Erin O’Hara O’Connor, ‘The role of the CISG in promoting healthy jurisdictional competition for contract law’

Abstract:
How should the law respond to the challenges of cross-border trade? Should it seek harmonization, so that all contracting parties can structure their transactions with reference to the same legal principles? Should it seek to promote legal pluralism, so that the outcome of legal disputes will best accommodate the needs and expectations of the individual parties? Or should it seek to facilitate jurisdictional competition, leaving nations to develop and apply their own national rules de-signed to attract commercial parties to the jurisdiction? This article briefly describes the three paradigms and argues that while all three goals are furthered and fostered in the Convention on Contracts for the International Sale of Goods (CISG), none of these goals is univocally pursued at the expense of the others.
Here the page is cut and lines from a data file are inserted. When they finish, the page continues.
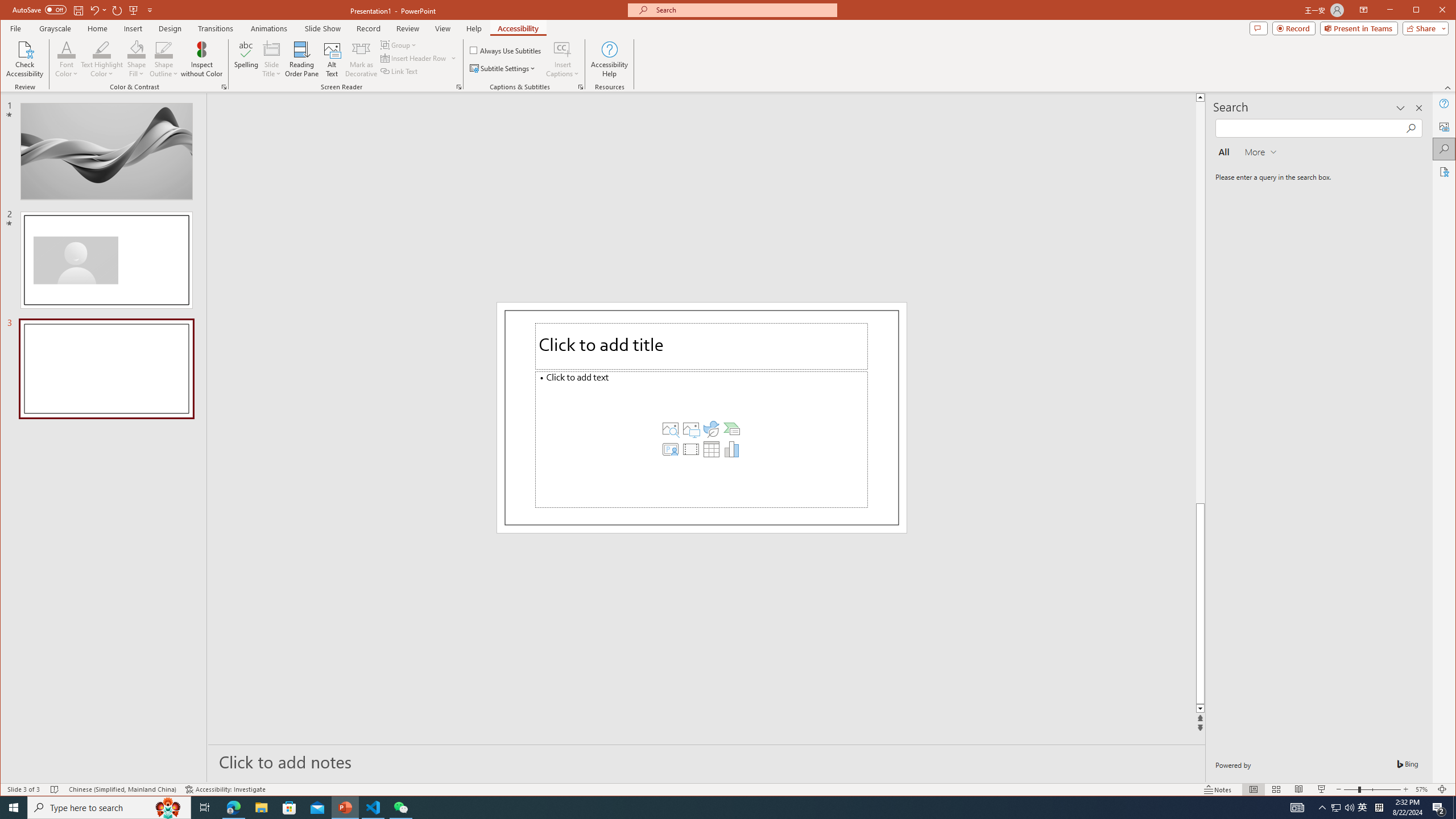
Zoom 57% (1422, 789)
Insert an Icon (710, 428)
AutomationID: 4105 (1297, 807)
Insert Table (710, 449)
Insert Captions (562, 59)
PowerPoint - 1 running window (345, 807)
Text Highlight Color (102, 48)
Show desktop (1454, 807)
Slide Title (271, 59)
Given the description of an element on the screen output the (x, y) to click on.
The article also shows how the CISG promotes healthy jurisdictional competition, meaning competition that carries the promise of generating higher quality laws. Finally, it explores the recent trend of nation States adopting CISG principles as domestic law and tentatively concludes that the trend should further promote healthy jurisdiction.

Erin O’Hara O’Connor, The role of the CISG in promoting healthy jurisdictional competition for contract law. Uniform Law Review (2016) 21 (1): 41-59, doi: 10.1093/ulr/unw007.